Meia centena de dirigentes da América Latina e da União Europeia iniciaram ontem, em Lima, capital do Peru, uma cimeira intercontinental consagrada ao aquecimento climático e à pobreza na região, que é caracterizada por grandes desigualdades sociais.
Os cerca de 50 chefes de Estado e de Governo que participam na 5.ª Cimeira América Latina-Caraíbas-União Europeia (UE-ALC) deverão aprovar a chamada "Declaração de Lima", com recomendações em matéria climática assim como propostas para resolução da crise alimentar e do tráfico de droga.
A União Europeia (UE) tentará aproveitar a cimeira para reforçar relações comerciais com uma América Latina em pleno crescimento económico, que duplicou o volume das suas exportações para a Europa entre 2000 e 2007, e que representam mais de 91,8 mil milhões de euros. No entanto, a América Latina alberga 194 millhões de pobres (36,5% da população) e 71 millhões de indigentes (13,4%).
Os chefes de Estado e de Governo de ambos os lados do Atlântico, que participam nesta cimeira, trabalharam ontem distribuídos por oito painéis temáticos.

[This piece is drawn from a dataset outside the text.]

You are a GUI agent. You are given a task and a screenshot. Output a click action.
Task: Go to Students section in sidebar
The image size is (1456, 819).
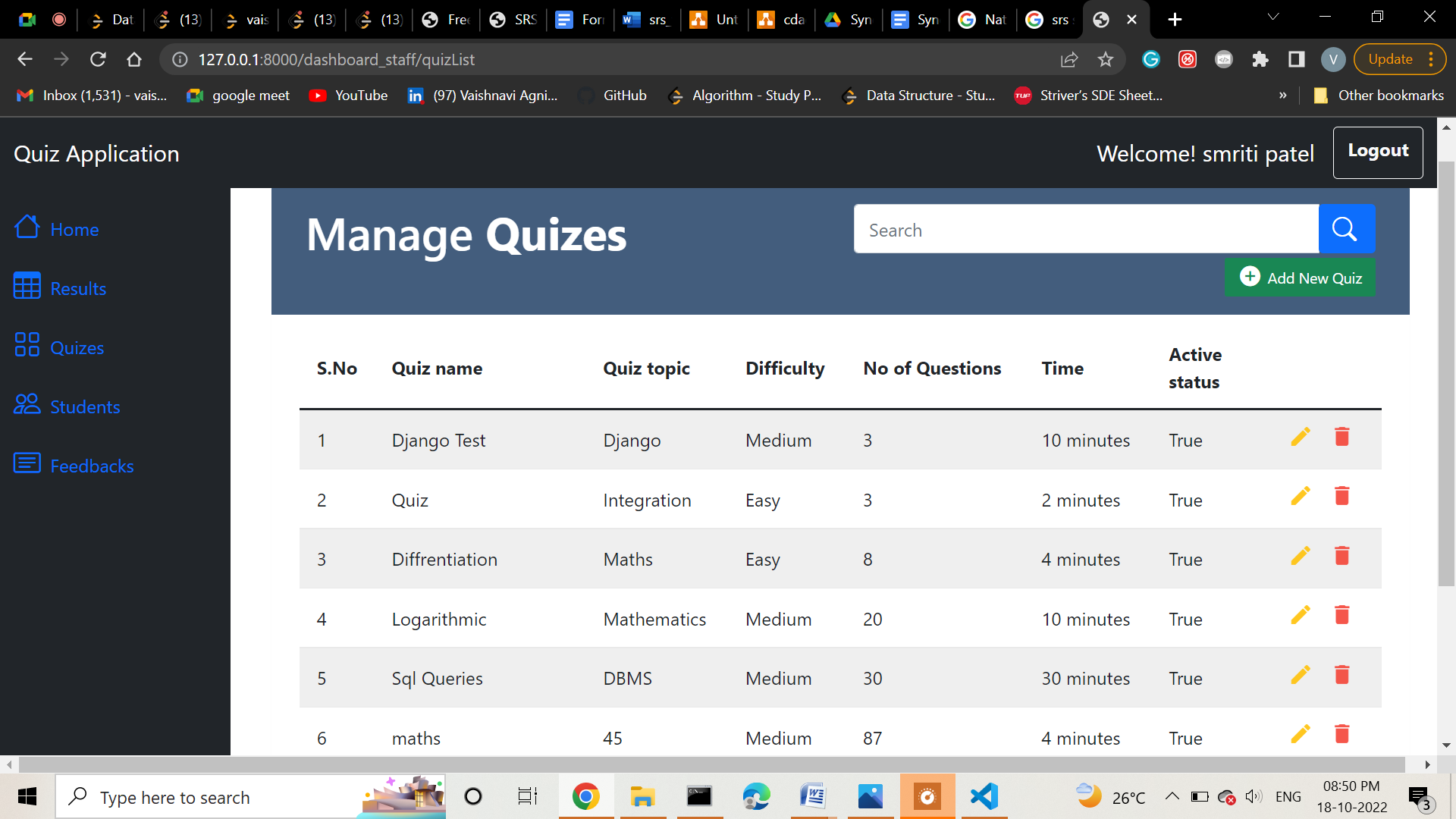[67, 406]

Os países da região estão fortemente divididos entre adeptos do liberalismo e partidários da Esquerda radical, estes liderados pelo presidente venezuelano, Hugo Chávez. Por ocasião do "Fórum dos empresários", preparatório desta cimeira, o chefe de Estado peruano, Alan Garcia - que lidera uma política liberal no seu país - criticou os regimes populistas da região, condenando-os por "administrarem a miséria". Querendo ser optimista, o presidente do Brasil, Lula da Silva, afirmou que nunca houve "tanta democracia na América Latina".